▶ EXERCISE DIRECTIONS: From the passage on the Red Zone buyout offers, copy word for word the stretch from "First, under the" through "owner’s insurance company.".

━━ SOURCE EXTRACT ━━

Turns out the timeframes weren’t quite that tight, as the Government has allowed them to stretch out a bit. But the essential prediction has been bourne out—residential property owners in the Red Zone have until March 31 to decide whether or not to take the Government’s money, or else:
While no decisions have been made on the ultimate future of the land in the residential red zones, CERA does have powers under the Canterbury Earthquake Recovery Act 2011 to require you to sell your property to CERA for its market value at that time. If a decision is made in the future to use these powers to acquire your property, the market value could be substantially lower than the amount that you would receive under the Crown’s offer.
What I hadn’t picked up in my earlier post, however, was that the Government’s offer to purchase residential properties at “full” price (insofar as the 2007-value reflected this) only applied to those who had purchased insurance for their property as of the February 22, 2011 earthquake. Property owners who didn’t have such insurance policies in place instead have been given a Government offer to buy their properties at just 50% of their 2007-value.
Why this difference in treatment? What does it matter to the Government whether or not an individual property owner bothered to take out insurance for it? Well, there’s a couple of reasons for the different treatment.
First, under the Government’s offer, the purchase of a Red Zone property transfers to the Government the benefit of any insurance claims that the previous owner has in respect of that property. So, if an owner agrees to sell just the land, the Government can recover money for the damage to that land from the EQC; while an owner who sells both the land and buildings gives the Government the right to claim money from both the EQC and the owner’s insurance company.
This fact then means that the Government can expect to recoup some, and maybe even all, of the 2007-value it pays out for the property from the previous owner’s insurance policies. But if there is no insurance policy for it to claim against, the Government is left completely out of pocket.
Second, there is the issue of “moral hazard”. If people have chosen, the theory goes, not to take out an insurance policy, then they are in effect “self insuring” by retaining the premiums they otherwise would have to pay and running the risk of future uncompensated property loss. Were the Government to come in and rescue these individuals from the consequences of their choice, then that would have three negative consequences.

━━━
━━ SUPPLIED INFORMATION ━━

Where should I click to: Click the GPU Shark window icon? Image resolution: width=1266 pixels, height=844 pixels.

━━━

▶ THE COMPLETED TASK:
First, under the Government’s offer, the purchase of a Red Zone property transfers to the Government the benefit of any insurance claims that the previous owner has in respect of that property. So, if an owner agrees to sell just the land, the Government can recover money for the damage to that land from the EQC; while an owner who sells both the land and buildings gives the Government the right to claim money from both the EQC and the owner’s insurance company.